Why the chart is valuable
The distribution chart helps you move beyond a single probability. Instead of only asking for one x value, you can visually inspect where the mass of the distribution lies. This is especially useful when comparing a threshold probability such as P(X ≥ 4) against the most likely outcomes. In operational settings, the graph can clarify whether an observed result is ordinary, moderately unusual, or highly unlikely.
Common mistakes to avoid
- Using the binomial distribution when sampling is without replacement from a small or moderate population.
- Confusing the sample size n with the number of successes in the population K.
- Entering a value of x outside the feasible range.
- Interpreting expected value as the most likely single outcome.
- Ignoring cumulative probability when the question asks for at most, at least, fewer than, or more than.
Professional applications
Hypergeometric modeling appears in several serious analytical workflows. In acceptance sampling, managers may use exact probabilities to estimate the chance that a lot with a given number of defectives passes inspection. In internal auditing, the same logic can quantify the chance of finding a certain number of policy violations in a sample of claims or invoices. In genetics and bioinformatics, enrichment analysis often relies on hypergeometric calculations to test whether a selected subset is overrepresented for specific features. In survey validation work, the method supports finite-population reasoning when subsets are drawn from a complete frame.

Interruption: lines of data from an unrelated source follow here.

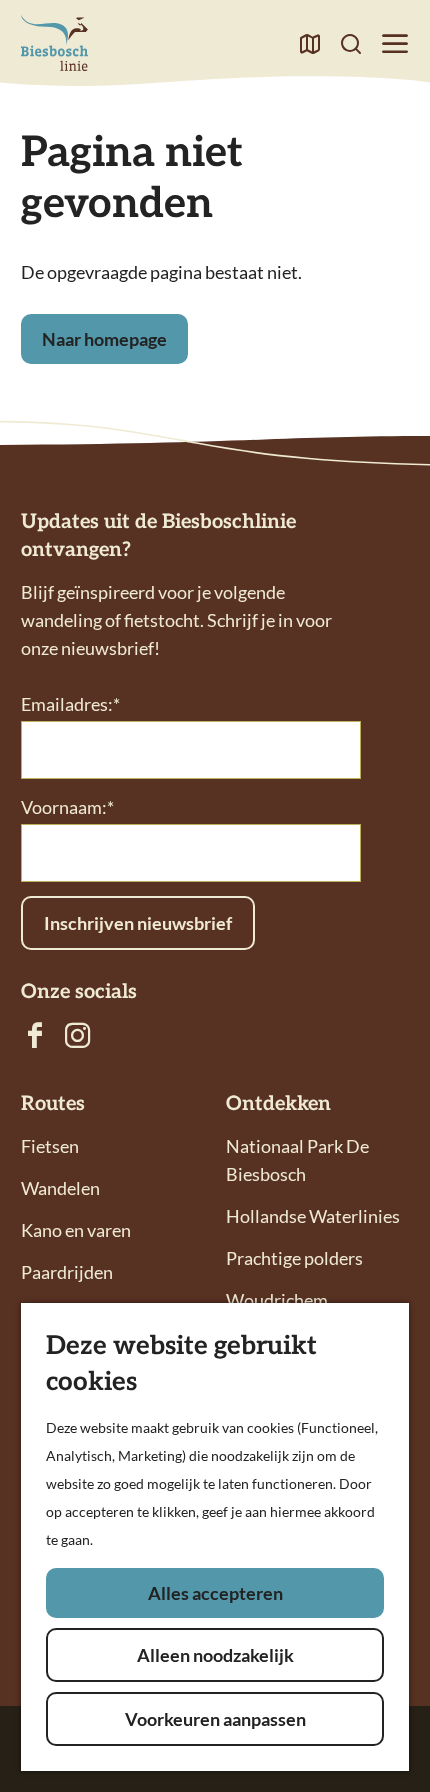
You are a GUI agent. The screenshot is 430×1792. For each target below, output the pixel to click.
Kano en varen (76, 1230)
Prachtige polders (294, 1258)
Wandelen (60, 1188)
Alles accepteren (215, 1593)
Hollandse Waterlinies (313, 1216)
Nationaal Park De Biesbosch (297, 1160)
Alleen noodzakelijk (215, 1655)
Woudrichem (277, 1300)
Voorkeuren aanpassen (215, 1719)
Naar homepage (104, 339)
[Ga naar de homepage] (54, 43)
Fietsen (50, 1146)
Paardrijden (67, 1272)
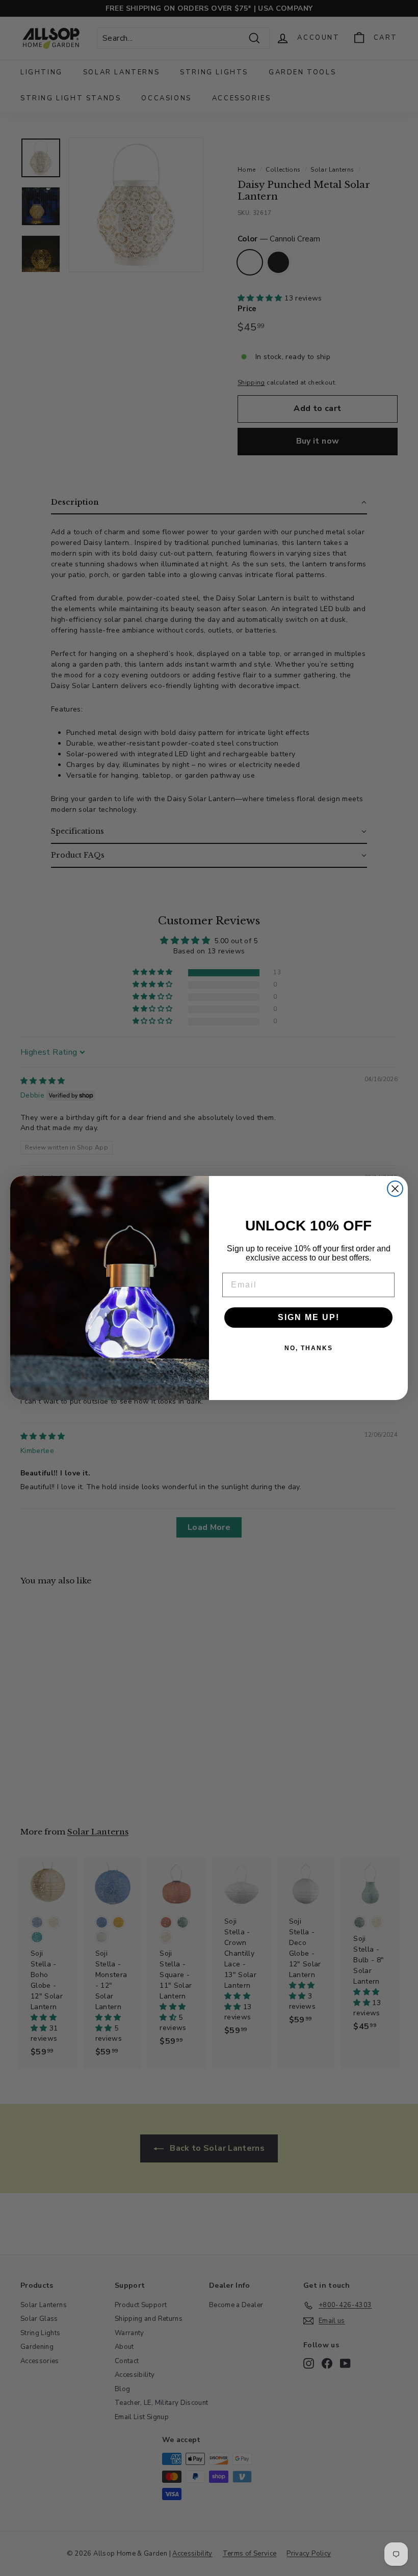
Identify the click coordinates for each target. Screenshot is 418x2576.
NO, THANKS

How to decide whether your result is surprising
A single exact probability gives one lens, but context matters. If the observed x falls in a low-probability tail, that may indicate an unusual outcome under the assumed population composition. Analysts often compare the observation with cumulative tail areas such as P(X ≥ x) or P(X ≤ x). Those tail probabilities answer a stronger question: how unusual is this result or a more extreme one? If that probability is very small, the observation may suggest that the assumed number of successes in the population is inaccurate, or that a process has shifted.
Final takeaways
A hypergeometric random variable calculator is the right tool whenever you sample without replacement from a finite population and need exact discrete probabilities. It is especially valuable when the sample is a nontrivial share of the population, when compliance or quality decisions depend on precision, or when approximation error could change an interpretation. By entering N, K, n, and x, you can obtain not just a probability, but a better understanding of the full distribution, the expected number of successes, and the degree of uncertainty around that expectation.
Use the calculator above to test exact outcomes, cumulative thresholds, and distribution shape. Whether you are analyzing inspection data, designing a sample-based audit, or solving a classroom probability problem, the hypergeometric model provides a rigorous answer grounded in finite-population logic.